TASK STATEMENT: All lines from the entries below that contain the string "pyautogui" should be copied out.

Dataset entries
* * * * * * * * *
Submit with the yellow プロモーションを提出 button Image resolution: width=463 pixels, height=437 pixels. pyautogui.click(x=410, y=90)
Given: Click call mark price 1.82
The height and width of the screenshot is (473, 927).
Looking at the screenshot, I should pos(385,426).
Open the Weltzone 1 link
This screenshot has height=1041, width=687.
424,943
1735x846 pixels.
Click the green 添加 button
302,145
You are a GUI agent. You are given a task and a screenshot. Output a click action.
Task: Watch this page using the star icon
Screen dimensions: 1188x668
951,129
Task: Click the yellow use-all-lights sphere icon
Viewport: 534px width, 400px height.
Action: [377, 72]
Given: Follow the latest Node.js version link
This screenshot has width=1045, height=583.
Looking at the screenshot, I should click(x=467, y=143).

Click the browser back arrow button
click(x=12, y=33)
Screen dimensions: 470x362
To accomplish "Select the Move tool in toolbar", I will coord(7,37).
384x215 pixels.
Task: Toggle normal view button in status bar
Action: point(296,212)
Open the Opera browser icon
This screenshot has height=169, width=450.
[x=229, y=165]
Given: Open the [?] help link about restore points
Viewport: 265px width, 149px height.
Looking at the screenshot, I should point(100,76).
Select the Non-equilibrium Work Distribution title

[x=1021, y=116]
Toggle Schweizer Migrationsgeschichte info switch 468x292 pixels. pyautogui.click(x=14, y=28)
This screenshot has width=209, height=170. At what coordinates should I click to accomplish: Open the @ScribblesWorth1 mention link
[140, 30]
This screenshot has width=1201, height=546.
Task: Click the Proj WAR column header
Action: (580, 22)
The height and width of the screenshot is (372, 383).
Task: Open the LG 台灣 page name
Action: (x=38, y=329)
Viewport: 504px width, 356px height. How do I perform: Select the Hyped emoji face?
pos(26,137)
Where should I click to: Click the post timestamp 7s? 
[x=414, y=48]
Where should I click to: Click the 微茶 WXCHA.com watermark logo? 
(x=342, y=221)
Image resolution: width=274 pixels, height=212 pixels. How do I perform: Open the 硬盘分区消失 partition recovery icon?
* * * * * * * * *
TASK SOLUTION:
Submit with the yellow プロモーションを提出 button Image resolution: width=463 pixels, height=437 pixels. pyautogui.click(x=410, y=90)
Toggle Schweizer Migrationsgeschichte info switch 468x292 pixels. pyautogui.click(x=14, y=28)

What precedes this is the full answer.